PowerBI Notebook

PowerBI sits at the presentation layer of the DA workflow: SQL and Python handle extraction and analysis, PowerBI turns the results into interactive dashboards for stakeholders. This notebook covers the three skills that separate a capable PowerBI analyst from someone who just drags visuals onto a canvas.

For the data preparation that happens before PowerBI, see SQL Notebook and Pandas Notebook.

All examples use the parking system dataset: fact table parking_transactions with dimension tables dim_station, dim_date, and dim_payment.


Part 1 — Data Modeling

Getting the data model right is the most important step. A bad model makes DAX harder to write, reports slower to run, and results easier to get wrong.

Star Schema

The star schema is the standard PowerBI data model. One central fact table connects to multiple dimension tables.

dim_date ──────────┐
dim_station ───────┤──── fact_parking_transactions
dim_payment_method ┘
Table type Contains Example
Fact table Numeric measures, foreign keys parking_transactions: amount, duration, station_id, date_id
Dimension table Descriptive attributes dim_station: station_name, city, station_type

Why not one flat table? A flat table (all columns joined together) works for small datasets but causes problems at scale: duplicate dimension data inflates file size, and DAX filter propagation becomes unpredictable. Star schema keeps the model clean and performant.

Relationships

Relationships tell PowerBI how tables connect. Drag from the foreign key (fact) to the primary key (dimension) to create one.

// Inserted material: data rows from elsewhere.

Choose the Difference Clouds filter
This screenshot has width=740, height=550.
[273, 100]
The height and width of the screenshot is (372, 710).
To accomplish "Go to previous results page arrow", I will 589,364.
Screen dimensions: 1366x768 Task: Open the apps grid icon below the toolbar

Setting Recommended value Why
Cardinality Many-to-one (fact → dimension) Each transaction links to one station; one station appears in many transactions
Cross-filter direction Single Filters flow from dimension → fact. Bi-directional causes ambiguity and performance issues
Active / Inactive One active relationship per table pair Multiple relationships between the same tables must be inactive; use USERELATIONSHIP in DAX to activate them

Calculated Columns vs Measures

This is the most important modeling decision in DAX.

Calculated Column Measure
Evaluated Row by row at refresh At query time, based on filter context
Stored In the model (increases file size) Not stored
Use for Categorisation, row-level labels Aggregations, KPIs, anything that changes by filter
Example duration_category = IF(duration > 120, "Long", "Short") Total Revenue = SUM(amount)

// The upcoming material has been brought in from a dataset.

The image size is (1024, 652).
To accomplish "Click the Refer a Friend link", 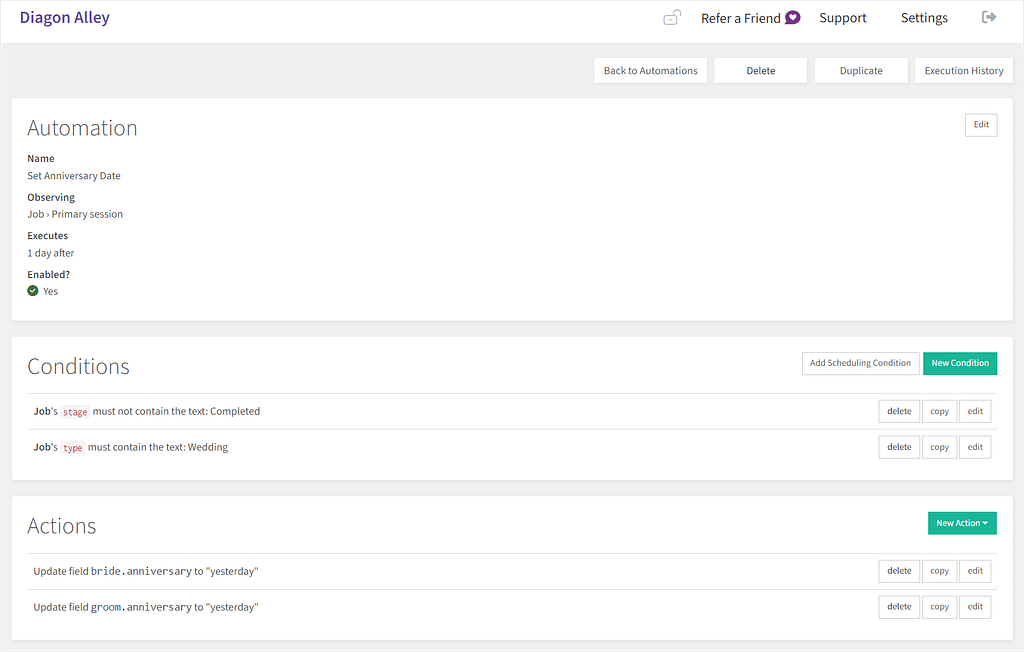I will point(740,17).
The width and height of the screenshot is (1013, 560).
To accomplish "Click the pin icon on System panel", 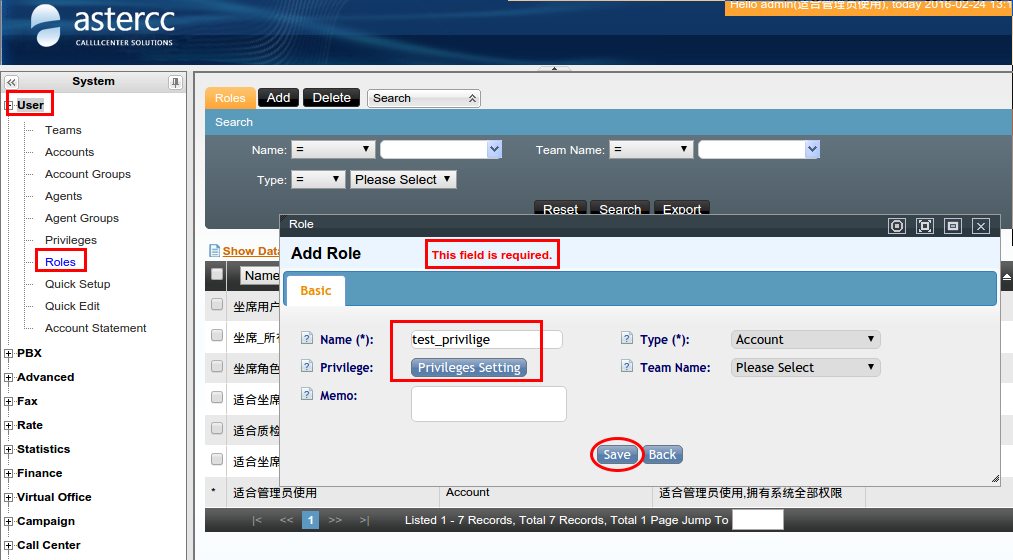I will (175, 82).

Default rule: use a measure unless you specifically need a row-level value to filter or group by. Calculated columns that contain aggregations (SUM, AVERAGE) are a common mistake — that logic belongs in a measure.

Date Table

Every PowerBI model with time intelligence needs a dedicated date dimension table covering a continuous range with no gaps.

dim_date
├── date (primary key, Date type)
├── year
├── quarter_num
├── quarter_label  (e.g. "2025 Q1")
├── month_num
├── month_name
├── week_num
├── day_of_week
└── is_weekend

Mark it as a Date Table in PowerBI (Table Tools → Mark as Date Table) and link it to every date column in the fact table. Without this, time intelligence DAX functions will not work correctly.


Part 2 — DAX Syntax

DAX (Data Analysis Expressions) is the formula language for measures and calculated columns. Every formula evaluates in a filter context — the set of filters applied by slicers, visual filters, and row context at the time of evaluation.

Basic Aggregations

Total Revenue    = SUM(fact_parking_transactions[amount])
Avg Amount       = AVERAGE(fact_parking_transactions[amount])
Transaction Count = COUNTROWS(fact_parking_transactions)
Unique Stations  = DISTINCTCOUNT(fact_parking_transactions[station_id])
Max Amount       = MAX(fact_parking_transactions[amount])

COUNTROWS counts rows in a table. COUNT counts non-blank values in a column. For most row-counting use cases, COUNTROWS is clearer.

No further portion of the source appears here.